BEGIN Provided material
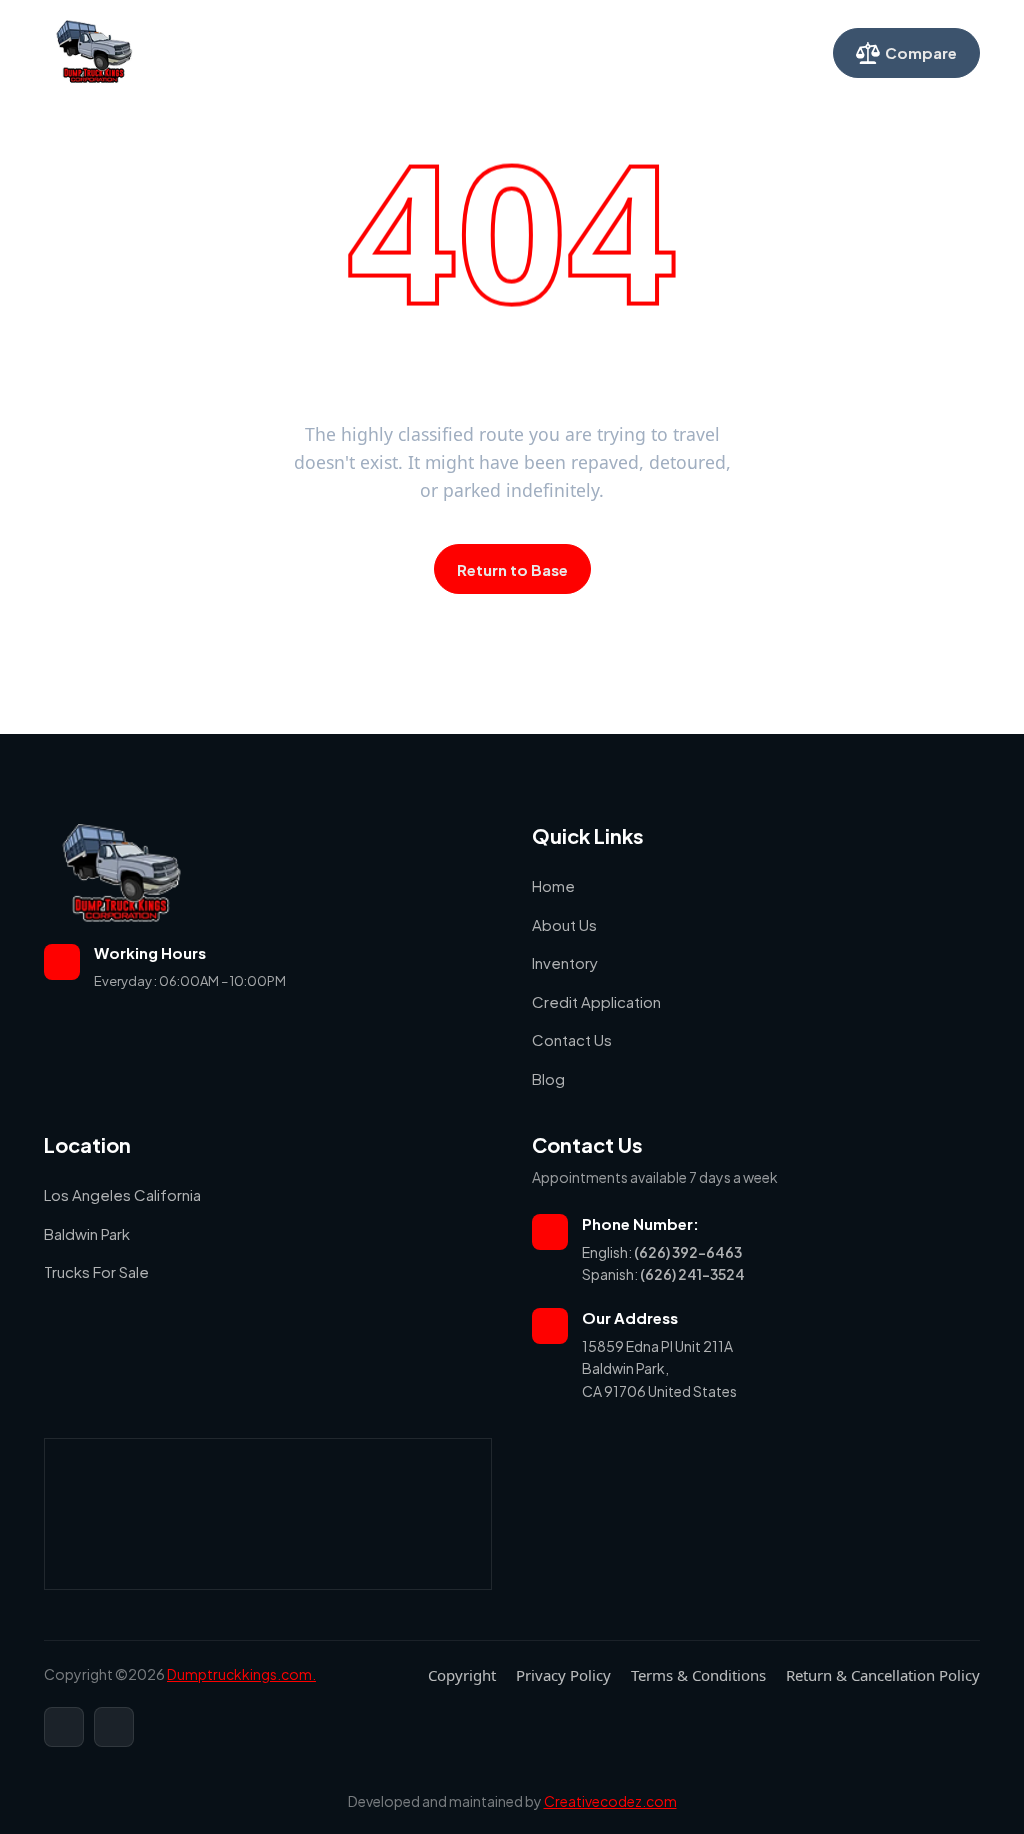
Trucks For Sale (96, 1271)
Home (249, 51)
END Provided material
BEGIN Provided material
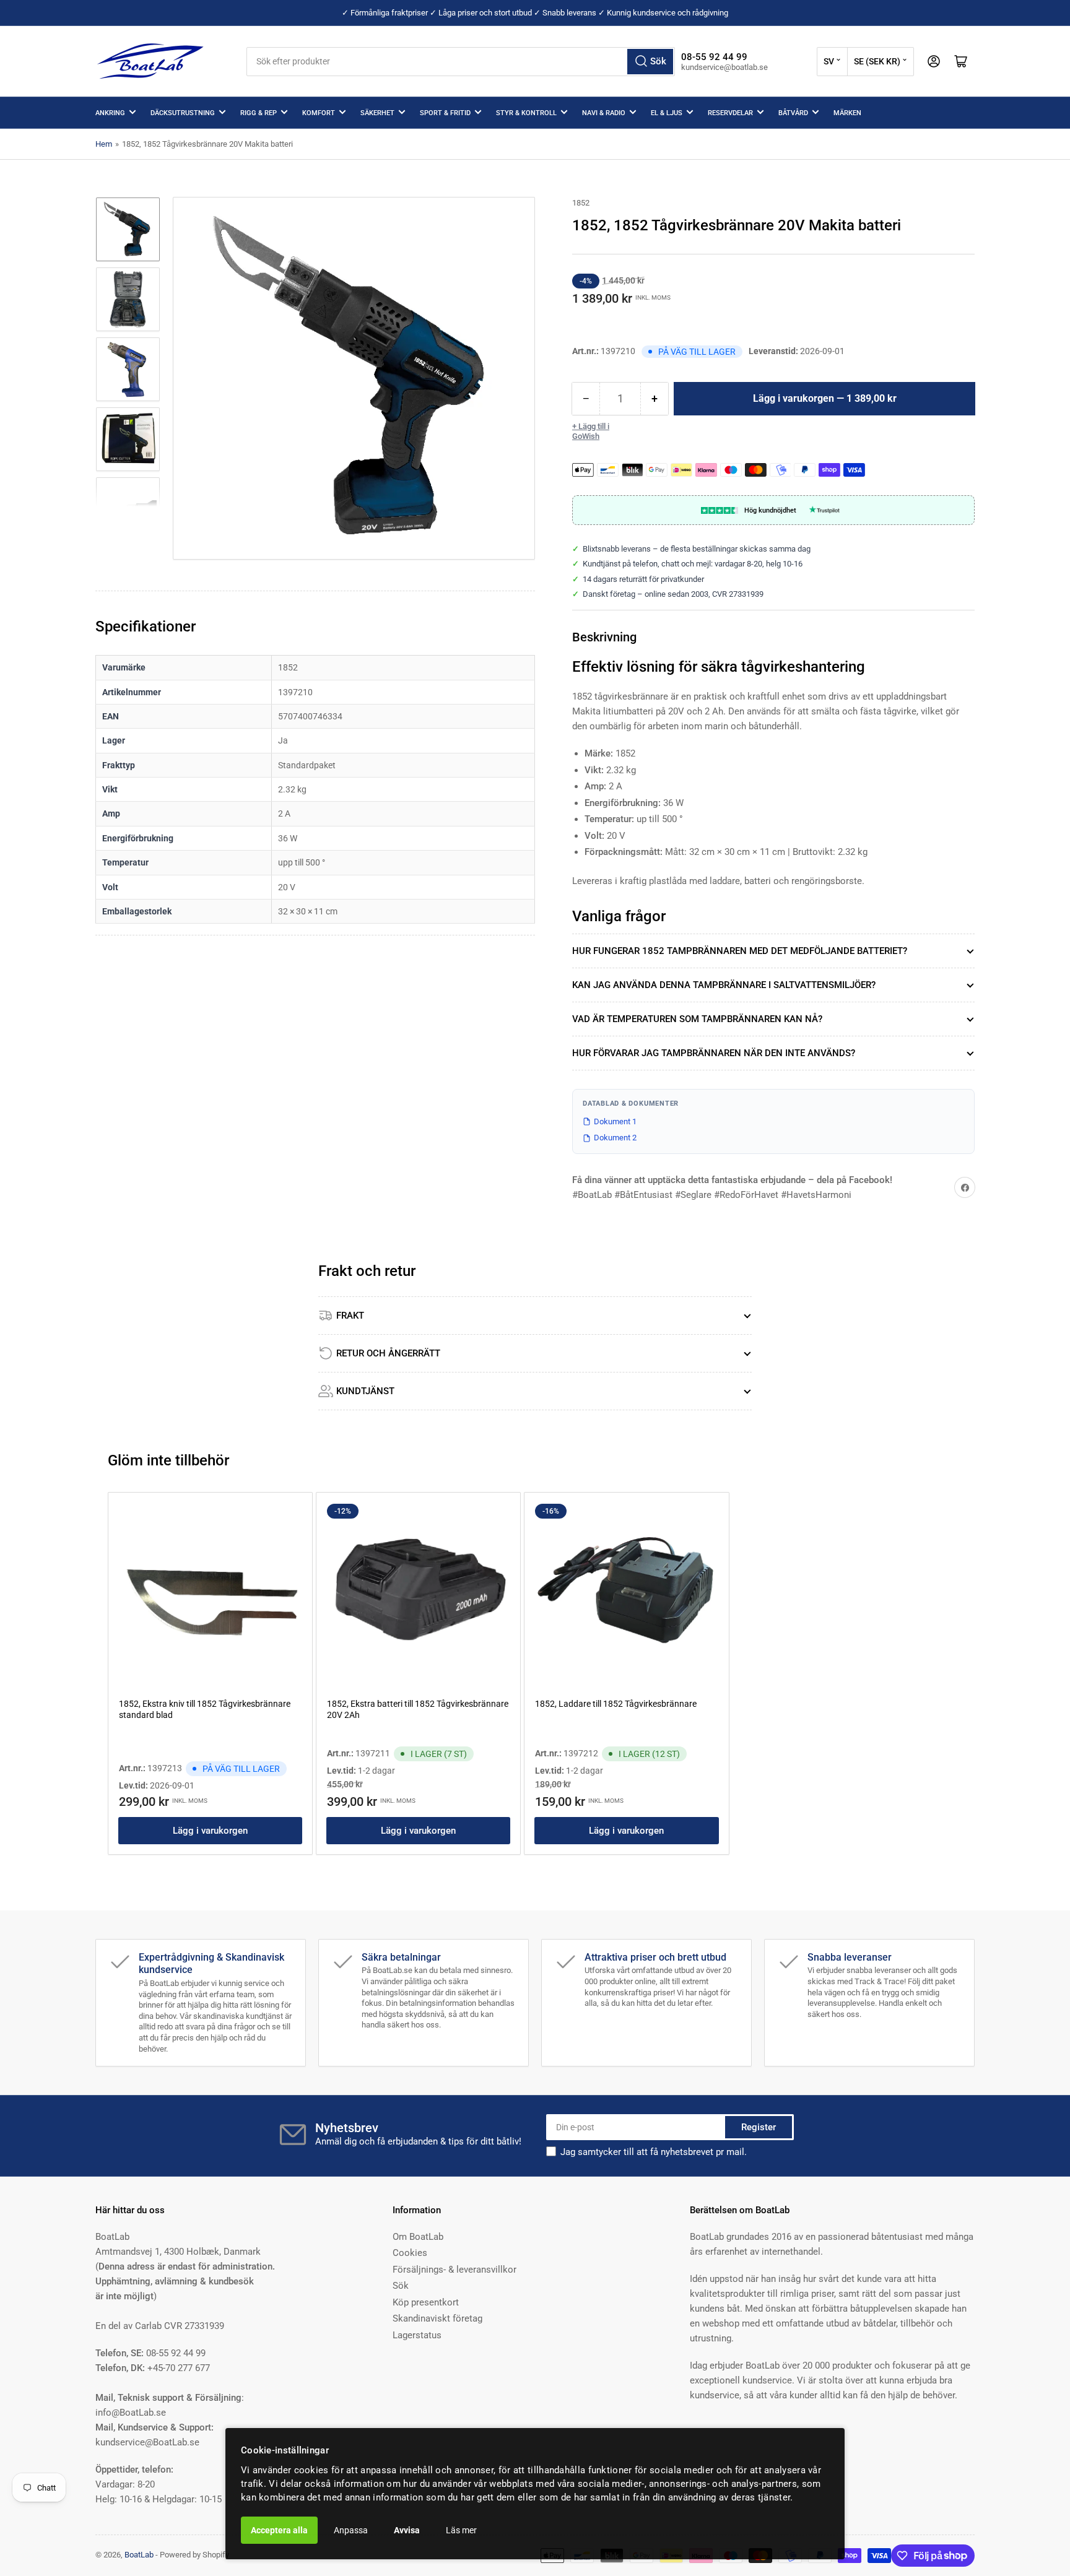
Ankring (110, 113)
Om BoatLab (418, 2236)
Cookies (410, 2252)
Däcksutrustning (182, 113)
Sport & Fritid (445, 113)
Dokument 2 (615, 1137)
END Provided material
§ Problem to work on
Your reply is to repeat, unchanged, the lines above running from the one with "Om BoatLab (418, 2236)" up to and including the one with "Dokument 2 (615, 1137)".

§ Task answer
Om BoatLab (418, 2236)
Cookies (410, 2252)
Däcksutrustning (182, 113)
Sport & Fritid (445, 113)
Dokument 2 (615, 1137)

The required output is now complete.